How is linear classifier relevant to SVM?

An svm is a type of linear classifier. If you don’t mess with kernels, it’s arguably the most simple type of linear classifier.

Linear classifiers (all?) learn linear fictions from your data that map your input to scores like so: scores = Wx + b. Where W is a matrix of learned weights, b is a learned bias vector that shifts your scores, and x is your input data. This type of function may look familiar to you if you remember y = mx + b from high school.

A typical svm loss function ( the function that tells you how good your calculated scores are in relation to the correct labels ) would be hinge loss. It takes the form: Loss = sum over all scores except the correct score of max(0, scores – scores(correct class) + 1).

You’ve built a random forest model with 10000 trees. You got delighted after getting training error as 0.00. But, the validation error is 34.23. What is going on? Haven’t you trained your model perfectly?

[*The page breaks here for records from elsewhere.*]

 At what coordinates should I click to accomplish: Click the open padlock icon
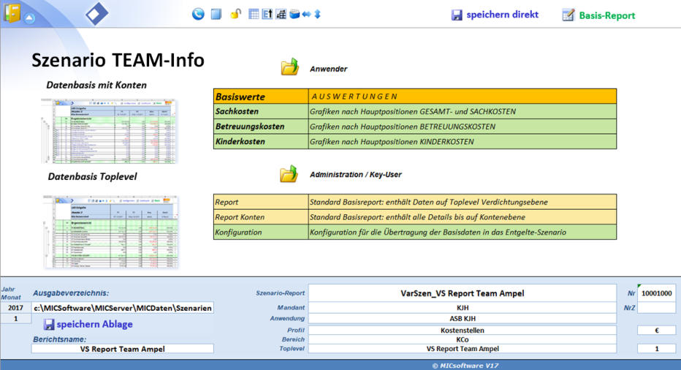point(235,14)
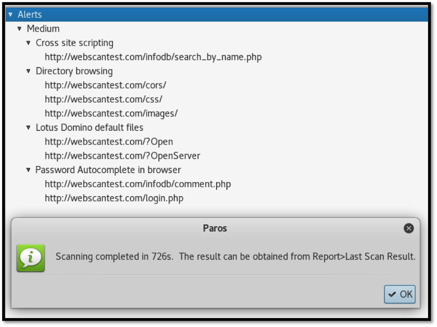Select the Password Autocomplete in browser label
This screenshot has width=437, height=327.
point(108,170)
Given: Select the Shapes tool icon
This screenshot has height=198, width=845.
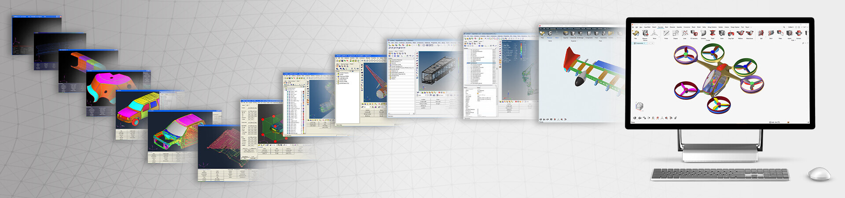Looking at the screenshot, I should (676, 33).
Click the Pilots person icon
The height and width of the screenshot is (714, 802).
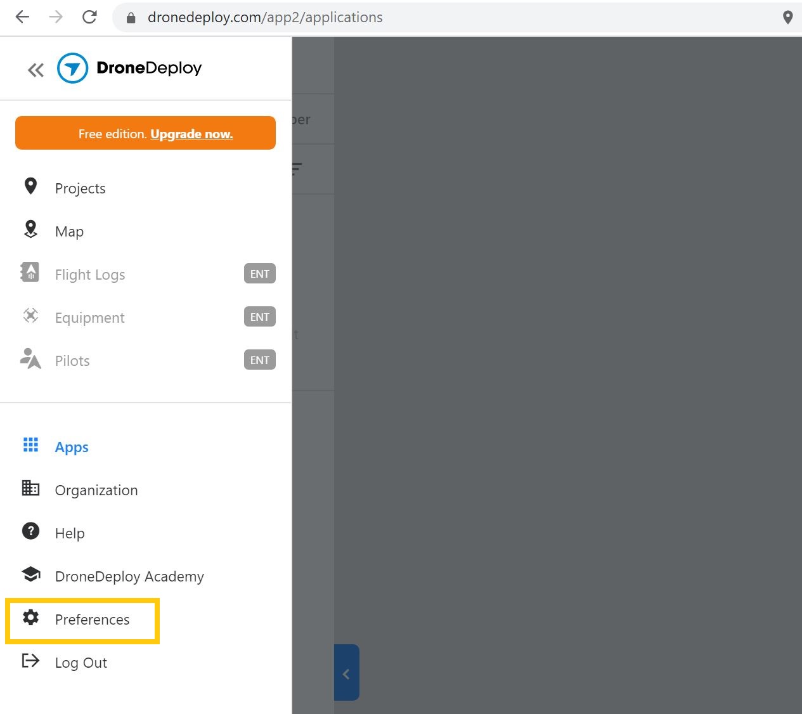coord(30,358)
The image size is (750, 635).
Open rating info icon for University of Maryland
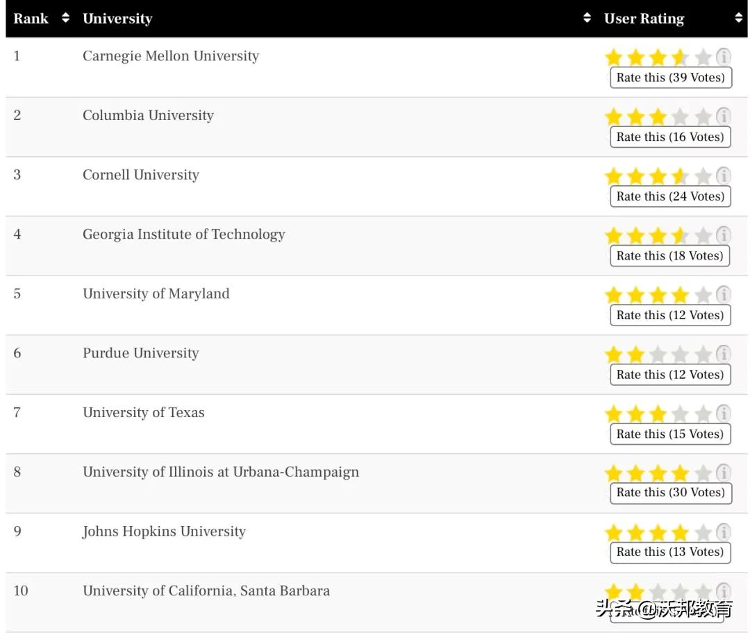(724, 294)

The model has overfitted. Training error 0.00 means the classifier has mimiced the training data patterns to an extent, that they are not available in the unseen data. Hence, when this classifier was run on unseen sample, it couldn’t find those patterns and returned prediction with higher error. In random forest, it happens when we use larger number of trees than necessary. Hence, to avoid these situation, we should tune number of trees using cross validation.

What are some key business metrics for (S-a-a-S startup | Retail bank | e-Commerce site)?

Thinking about key business metrics, often shortened as KPI’s (Key Performance Indicators), is an essential part of a data scientist’s job. Here are a few examples, but you should practice brainstorming your own.

Tip: When in doubt, start with the easier question of “how does this business make money?”

S-a-a-S startup: Customer lifetime value, new accounts, account lifetime, churn rate, usage rate, social share rate
Retail bank: Offline leads, online leads, new accounts (segmented by account type), risk factors, product affinities
e-Commerce: Product sales, average cart value, cart abandonment rate, email leads, conversion rate

Explain the handling of missing or corrupted values in the given dataset.

An easy way to handle missing values or corrupted values is to drop the corresponding rows or columns. If there are too many rows or columns to drop then we consider replacing the missing or corrupted values with some new value.

Identifying missing values and dropping the rows or columns can be done by using IsNull() and dropna( ) functions in Pandas. Also, the Fillna() function in Pandas replaces the incorrect values with the placeholder value.